→ **Exercise brief**
Scan the records below for lines with the word "each", then state how many you find and nothing else.

→ **Data under study**

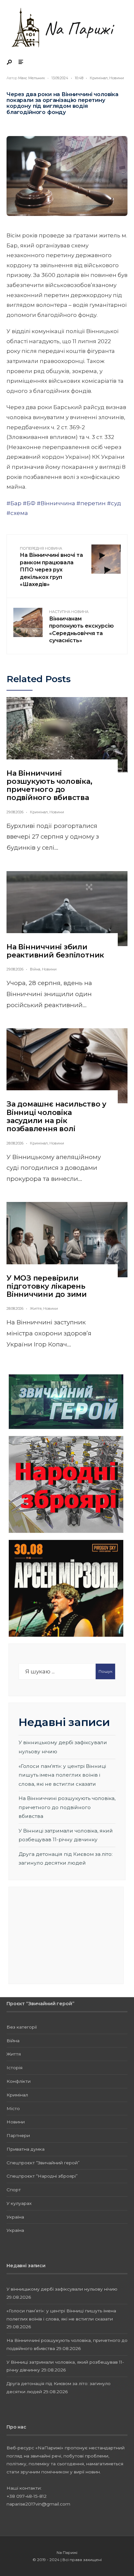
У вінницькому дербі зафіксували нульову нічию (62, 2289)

--

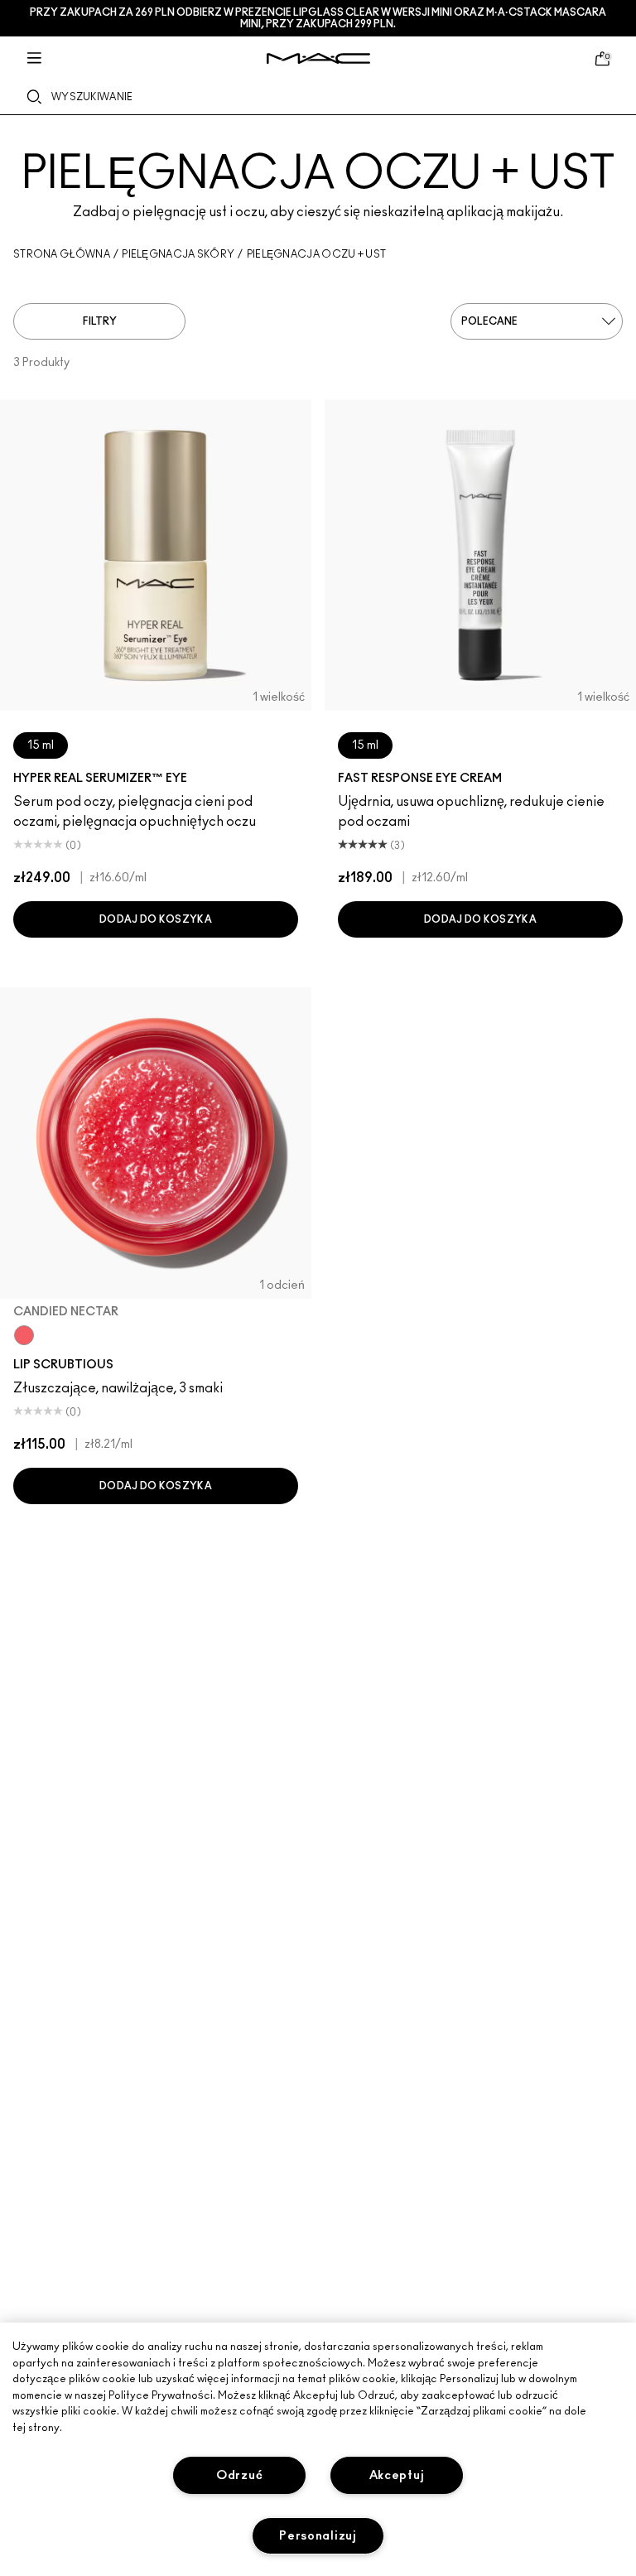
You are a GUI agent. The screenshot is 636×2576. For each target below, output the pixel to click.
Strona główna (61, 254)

* * *

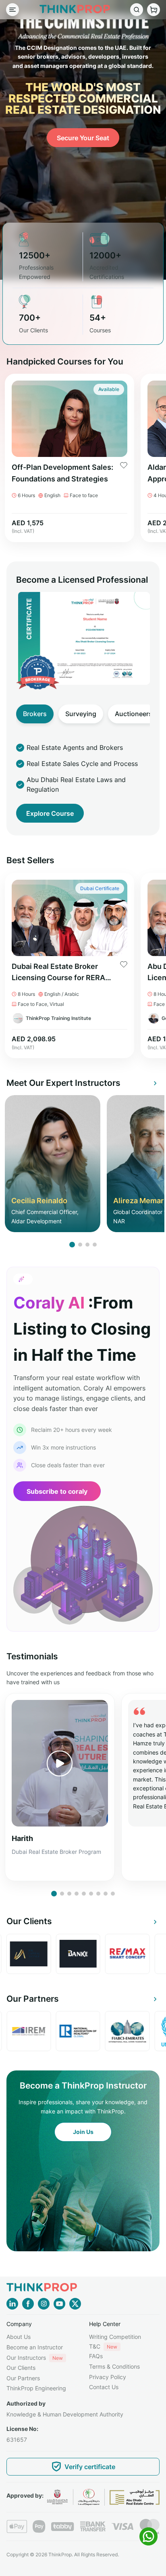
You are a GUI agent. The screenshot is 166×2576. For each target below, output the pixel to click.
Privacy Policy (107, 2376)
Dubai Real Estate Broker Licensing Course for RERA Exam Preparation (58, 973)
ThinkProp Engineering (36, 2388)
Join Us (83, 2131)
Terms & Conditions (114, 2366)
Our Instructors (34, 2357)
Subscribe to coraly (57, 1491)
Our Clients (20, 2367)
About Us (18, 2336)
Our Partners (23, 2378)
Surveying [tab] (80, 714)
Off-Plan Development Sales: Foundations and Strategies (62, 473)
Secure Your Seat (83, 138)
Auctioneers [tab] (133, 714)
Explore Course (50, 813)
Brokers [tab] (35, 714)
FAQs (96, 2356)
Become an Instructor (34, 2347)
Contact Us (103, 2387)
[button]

→ **Solution**
2